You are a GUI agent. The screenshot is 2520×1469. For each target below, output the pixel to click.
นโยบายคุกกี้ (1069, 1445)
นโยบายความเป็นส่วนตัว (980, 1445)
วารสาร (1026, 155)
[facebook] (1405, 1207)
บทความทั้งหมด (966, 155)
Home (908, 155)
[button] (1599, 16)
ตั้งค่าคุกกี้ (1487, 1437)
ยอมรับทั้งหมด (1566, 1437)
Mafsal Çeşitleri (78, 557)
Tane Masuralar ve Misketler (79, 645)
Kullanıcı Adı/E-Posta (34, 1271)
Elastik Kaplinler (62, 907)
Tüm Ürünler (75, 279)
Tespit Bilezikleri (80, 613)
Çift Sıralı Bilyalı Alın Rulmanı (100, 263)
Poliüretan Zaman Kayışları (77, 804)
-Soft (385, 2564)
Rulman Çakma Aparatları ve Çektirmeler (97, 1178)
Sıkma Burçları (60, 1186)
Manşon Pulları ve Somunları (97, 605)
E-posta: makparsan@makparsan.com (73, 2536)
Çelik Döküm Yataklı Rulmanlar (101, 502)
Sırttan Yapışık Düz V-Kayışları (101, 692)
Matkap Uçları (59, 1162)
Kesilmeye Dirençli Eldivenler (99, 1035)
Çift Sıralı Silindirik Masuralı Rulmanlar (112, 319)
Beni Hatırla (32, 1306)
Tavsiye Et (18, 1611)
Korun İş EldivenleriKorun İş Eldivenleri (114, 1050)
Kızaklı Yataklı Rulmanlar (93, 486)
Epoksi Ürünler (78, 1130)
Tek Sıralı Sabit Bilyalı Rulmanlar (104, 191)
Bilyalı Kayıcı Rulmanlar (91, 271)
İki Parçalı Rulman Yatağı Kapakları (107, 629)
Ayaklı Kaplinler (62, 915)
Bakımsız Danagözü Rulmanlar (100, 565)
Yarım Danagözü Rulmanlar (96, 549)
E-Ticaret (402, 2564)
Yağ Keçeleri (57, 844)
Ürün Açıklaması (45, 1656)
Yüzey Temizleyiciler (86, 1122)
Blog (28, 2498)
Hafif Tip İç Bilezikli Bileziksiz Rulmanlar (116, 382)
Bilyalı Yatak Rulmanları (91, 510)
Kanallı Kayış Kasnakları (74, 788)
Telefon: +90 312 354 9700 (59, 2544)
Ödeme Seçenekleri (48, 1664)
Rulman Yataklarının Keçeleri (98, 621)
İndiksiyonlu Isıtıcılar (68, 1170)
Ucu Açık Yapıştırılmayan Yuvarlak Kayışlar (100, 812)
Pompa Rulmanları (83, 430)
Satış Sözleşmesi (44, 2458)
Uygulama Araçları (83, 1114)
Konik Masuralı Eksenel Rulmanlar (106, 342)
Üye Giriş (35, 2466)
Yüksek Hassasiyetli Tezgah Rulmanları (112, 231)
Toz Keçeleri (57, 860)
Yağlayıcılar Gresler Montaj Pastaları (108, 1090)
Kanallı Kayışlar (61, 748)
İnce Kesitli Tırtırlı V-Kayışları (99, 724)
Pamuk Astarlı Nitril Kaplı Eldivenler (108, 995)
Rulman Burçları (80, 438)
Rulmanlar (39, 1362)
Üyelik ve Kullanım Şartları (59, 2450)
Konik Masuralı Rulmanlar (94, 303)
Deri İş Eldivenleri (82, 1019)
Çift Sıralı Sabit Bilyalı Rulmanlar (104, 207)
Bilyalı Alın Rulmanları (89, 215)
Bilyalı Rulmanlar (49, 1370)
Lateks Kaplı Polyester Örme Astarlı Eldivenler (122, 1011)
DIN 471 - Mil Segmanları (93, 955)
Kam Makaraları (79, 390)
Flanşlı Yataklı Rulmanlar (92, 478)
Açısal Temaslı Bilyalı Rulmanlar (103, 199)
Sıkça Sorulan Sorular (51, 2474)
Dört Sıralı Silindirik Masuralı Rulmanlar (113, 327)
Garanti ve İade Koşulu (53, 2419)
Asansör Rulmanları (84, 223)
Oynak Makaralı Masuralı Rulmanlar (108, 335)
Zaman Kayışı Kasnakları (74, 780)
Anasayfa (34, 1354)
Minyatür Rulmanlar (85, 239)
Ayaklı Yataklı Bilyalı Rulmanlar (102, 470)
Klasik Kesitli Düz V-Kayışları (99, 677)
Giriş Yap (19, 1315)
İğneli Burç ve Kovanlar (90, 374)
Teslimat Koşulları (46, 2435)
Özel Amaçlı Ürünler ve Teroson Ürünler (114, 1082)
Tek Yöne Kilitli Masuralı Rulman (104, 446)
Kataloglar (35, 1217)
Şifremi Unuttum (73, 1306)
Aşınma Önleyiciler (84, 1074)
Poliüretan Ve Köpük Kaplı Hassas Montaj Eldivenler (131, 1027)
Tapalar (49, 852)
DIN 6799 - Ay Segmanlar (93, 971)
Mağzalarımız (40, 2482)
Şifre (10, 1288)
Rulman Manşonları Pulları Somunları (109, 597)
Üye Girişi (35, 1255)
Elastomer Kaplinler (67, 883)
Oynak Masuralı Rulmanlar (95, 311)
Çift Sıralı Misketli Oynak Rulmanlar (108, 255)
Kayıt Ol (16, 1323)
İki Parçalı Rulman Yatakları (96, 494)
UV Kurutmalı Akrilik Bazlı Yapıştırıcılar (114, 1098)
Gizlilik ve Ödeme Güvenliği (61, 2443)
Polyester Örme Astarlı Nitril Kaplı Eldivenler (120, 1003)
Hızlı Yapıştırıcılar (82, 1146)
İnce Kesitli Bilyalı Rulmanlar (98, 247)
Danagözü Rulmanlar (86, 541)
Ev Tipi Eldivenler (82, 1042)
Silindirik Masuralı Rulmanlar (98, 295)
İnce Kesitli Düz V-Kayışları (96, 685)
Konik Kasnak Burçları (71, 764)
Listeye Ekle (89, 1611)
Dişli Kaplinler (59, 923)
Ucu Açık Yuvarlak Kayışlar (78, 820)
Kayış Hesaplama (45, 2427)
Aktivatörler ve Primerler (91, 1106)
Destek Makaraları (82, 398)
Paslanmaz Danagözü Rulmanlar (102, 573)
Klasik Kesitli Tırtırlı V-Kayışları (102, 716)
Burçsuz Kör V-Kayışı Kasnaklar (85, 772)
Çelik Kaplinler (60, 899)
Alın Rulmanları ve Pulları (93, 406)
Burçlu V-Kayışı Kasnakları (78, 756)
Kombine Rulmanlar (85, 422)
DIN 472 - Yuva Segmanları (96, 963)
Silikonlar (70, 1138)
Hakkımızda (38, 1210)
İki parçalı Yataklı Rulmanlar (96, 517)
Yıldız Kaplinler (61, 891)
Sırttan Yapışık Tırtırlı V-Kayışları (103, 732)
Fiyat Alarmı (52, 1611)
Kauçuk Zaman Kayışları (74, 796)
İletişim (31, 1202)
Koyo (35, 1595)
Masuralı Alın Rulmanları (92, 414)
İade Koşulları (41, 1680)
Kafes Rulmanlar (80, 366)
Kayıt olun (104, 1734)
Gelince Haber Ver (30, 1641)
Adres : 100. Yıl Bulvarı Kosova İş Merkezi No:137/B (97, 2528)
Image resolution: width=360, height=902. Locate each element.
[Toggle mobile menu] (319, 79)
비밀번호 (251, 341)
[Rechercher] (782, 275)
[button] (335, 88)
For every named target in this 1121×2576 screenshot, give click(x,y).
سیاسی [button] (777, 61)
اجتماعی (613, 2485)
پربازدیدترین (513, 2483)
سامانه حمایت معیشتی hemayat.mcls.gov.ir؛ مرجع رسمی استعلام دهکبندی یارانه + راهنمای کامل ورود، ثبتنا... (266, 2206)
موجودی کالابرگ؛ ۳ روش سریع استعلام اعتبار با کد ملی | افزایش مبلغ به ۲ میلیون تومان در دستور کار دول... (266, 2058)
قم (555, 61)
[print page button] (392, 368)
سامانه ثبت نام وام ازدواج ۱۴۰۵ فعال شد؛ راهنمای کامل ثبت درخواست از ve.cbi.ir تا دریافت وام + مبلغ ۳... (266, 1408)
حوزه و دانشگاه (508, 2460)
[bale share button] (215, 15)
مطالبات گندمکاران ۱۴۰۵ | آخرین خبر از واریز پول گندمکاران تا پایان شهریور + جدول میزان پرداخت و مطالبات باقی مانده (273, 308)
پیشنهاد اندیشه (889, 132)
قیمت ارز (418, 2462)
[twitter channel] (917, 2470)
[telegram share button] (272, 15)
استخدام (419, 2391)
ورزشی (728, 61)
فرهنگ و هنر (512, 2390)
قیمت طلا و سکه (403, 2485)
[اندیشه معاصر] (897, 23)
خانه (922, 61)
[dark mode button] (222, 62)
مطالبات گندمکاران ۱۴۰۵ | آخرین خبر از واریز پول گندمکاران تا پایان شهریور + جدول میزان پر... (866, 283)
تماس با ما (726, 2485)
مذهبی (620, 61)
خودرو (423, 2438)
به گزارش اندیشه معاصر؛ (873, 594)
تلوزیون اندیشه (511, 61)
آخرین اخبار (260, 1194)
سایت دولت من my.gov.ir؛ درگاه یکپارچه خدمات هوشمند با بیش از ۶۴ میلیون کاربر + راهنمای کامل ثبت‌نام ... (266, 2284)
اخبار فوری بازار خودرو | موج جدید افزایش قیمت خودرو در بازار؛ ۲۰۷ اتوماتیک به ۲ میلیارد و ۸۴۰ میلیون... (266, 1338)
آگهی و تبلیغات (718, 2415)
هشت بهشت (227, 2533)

━━━━

What you return should be exactly the lines above, starting at the one with "Sırttan Yapışık Tırtırlı" and ending at the one with "آخرین اخبار (260, 1194)", and nothing else.

Sırttan Yapışık Tırtırlı V-Kayışları (103, 732)
Fiyat Alarmı (52, 1611)
Kauçuk Zaman Kayışları (74, 796)
İletişim (31, 1202)
Koyo (35, 1595)
Masuralı Alın Rulmanları (92, 414)
İade Koşulları (41, 1680)
Kafes Rulmanlar (80, 366)
Kayıt olun (104, 1734)
Gelince Haber Ver (30, 1641)
Adres : 100. Yıl Bulvarı Kosova İş Merkezi No:137/B (97, 2528)
Image resolution: width=360, height=902. Locate each element.
[Toggle mobile menu] (319, 79)
비밀번호 (251, 341)
[Rechercher] (782, 275)
[button] (335, 88)
For every named target in this 1121×2576 screenshot, give click(x,y).
سیاسی [button] (777, 61)
اجتماعی (613, 2485)
پربازدیدترین (513, 2483)
سامانه حمایت معیشتی hemayat.mcls.gov.ir؛ مرجع رسمی استعلام دهکبندی یارانه + راهنمای کامل ورود، ثبتنا... (266, 2206)
موجودی کالابرگ؛ ۳ روش سریع استعلام اعتبار با کد ملی | افزایش مبلغ به ۲ میلیون تومان در دستور کار دول... (266, 2058)
قم (555, 61)
[print page button] (392, 368)
سامانه ثبت نام وام ازدواج ۱۴۰۵ فعال شد؛ راهنمای کامل ثبت درخواست از ve.cbi.ir تا دریافت وام + مبلغ ۳... (266, 1408)
حوزه و دانشگاه (508, 2460)
[bale share button] (215, 15)
مطالبات گندمکاران ۱۴۰۵ | آخرین خبر از واریز پول گندمکاران تا پایان شهریور + جدول میزان پرداخت و مطالبات باقی مانده (273, 308)
پیشنهاد اندیشه (889, 132)
قیمت ارز (418, 2462)
[twitter channel] (917, 2470)
[telegram share button] (272, 15)
استخدام (419, 2391)
ورزشی (728, 61)
فرهنگ و هنر (512, 2390)
قیمت طلا و سکه (403, 2485)
[اندیشه معاصر] (897, 23)
خانه (922, 61)
[dark mode button] (222, 62)
مطالبات گندمکاران ۱۴۰۵ | آخرین خبر از واریز پول گندمکاران تا پایان شهریور + جدول میزان پر... (866, 283)
تماس با ما (726, 2485)
مذهبی (620, 61)
خودرو (423, 2438)
به گزارش اندیشه معاصر؛ (873, 594)
تلوزیون اندیشه (511, 61)
آخرین اخبار (260, 1194)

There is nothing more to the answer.